I often get caught in my own contradictions when it comes to what I want in a restaurant. When dining at an ethnic spot, authenticity is usually at the forefront of my expectations. Yet, some of my favorite restaurants are the ones that can successfully fuse the authentic and the new. While fusion cooking is not a new phenomenon, Asian fusion being a long-standing institution of its own, the practice has been slowly diffusing into different ethnic cuisines.

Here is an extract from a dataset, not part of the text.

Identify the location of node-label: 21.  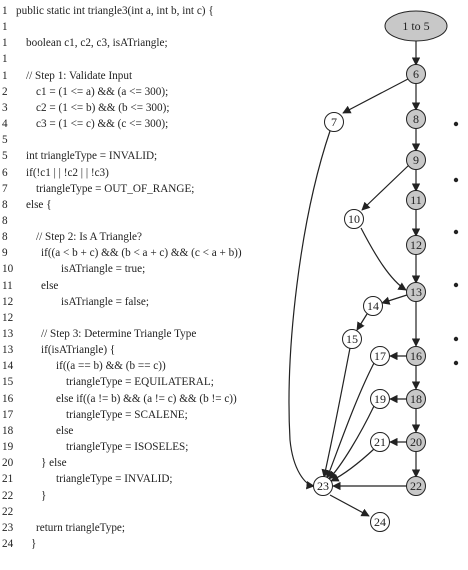
(380, 442).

Enter Machka, a contemporary Turkish restaurant owned by Farshad Owji, in San Francisco’s Financial District. Farshad was born in Iran, and spent the better part of his youth in Istanbul, surrounded by the rich Turkish food culture. Upon coming to the United States, Farshad started a career in immigration law, working in an office building around the corner from where Machka now stands. When the space was vacated, the allure of the renovated 19th century building peaked his interest, so much so that visions of a small plates and wine bar restaurant filled his thoughts. The idea was to develop a Turkish restaurant that went beyond the kebab house for a more sophisticated dining experience. A lease, a restaurateur, a wine consultant, and one Turkish executive chef later, Machka was brought to life.

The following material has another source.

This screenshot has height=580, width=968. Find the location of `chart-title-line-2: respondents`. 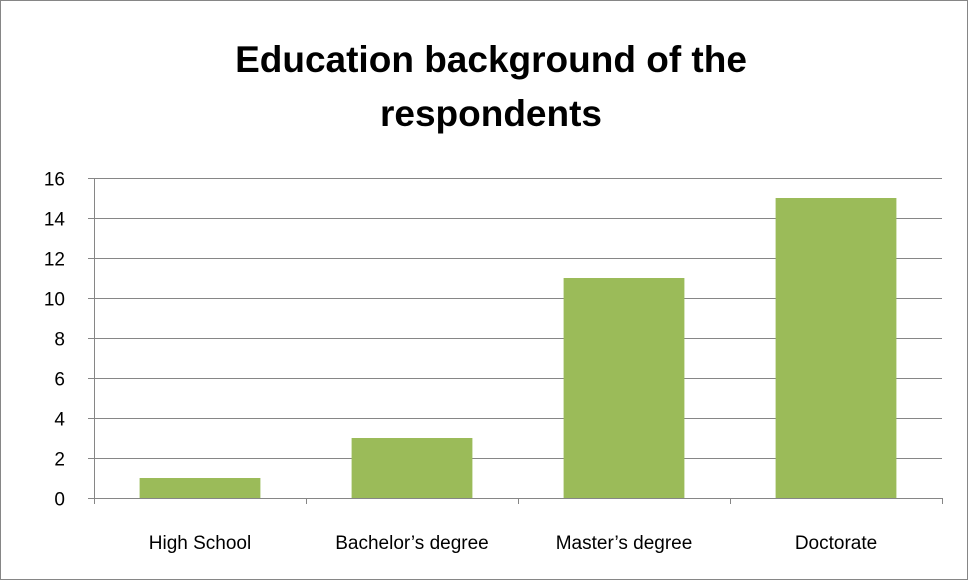

chart-title-line-2: respondents is located at coordinates (491, 114).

When asked about his favorite dishes, Farshad exclaimed that the best part about this restaurant is: “I love all the dishes here!” You really can’t go wrong. The menu is eclectic, like Farshad; his lawyer turned restaurateur background shows the debility of boundaries. That’s why this Turkish restaurant serves lamb tartare, in addition to the traditional kebab that you would find at a Turkish kebab house. Ground lamb is further adapted into the delectably juicy lamb burger with goat cheese and caramelized onion. My favorite was the sweet and savory blue cheese and chorizo stuffed dates, on a crunchy bed of endive.
While food is the focus of any successful restaurant, the businessman in Farshad is adamant when he says that keeping clients happy is the key to success in any business. He realizes that his food is different than what most Middle Eastern restaurants offer, so his focus is on getting his customers to try a dish outside their comfort zone. “I dare you to try the lamb tartare!” Farshad exclaims. You don’t like it? You don’t pay for it.
But chances are, you won’t be disappointed. In a city where entrance to nearly any ethnic enclave is a short taxi ride away, Machka seems a perfect endeavor for any food savvy San Franciscan.
- Machka is the name of a trendy neighborhood in Istanbul. Farshad says, “It’s like SOHO in New York City.”
- The Machka trademark is actually a symbol from a tribe that inhabited the Turkish Empire, before the Turks conquered it. Farshad wanted a trademark that had historical depth.
- Everything you eat at Machka was purchased that morning; nothing is frozen and all produce is brought in from a local vendor.
- After a few difficulties with a design firm, Farshad took control and is responsible for the interior design of the restaurant.
- The wine list was carefully chosen after 3+ months of research and tasting. While Machka gives preference to small production wineries in California, the wine list isn’t geographically bounded. And the wine wall in the back holds 1,000 bottles!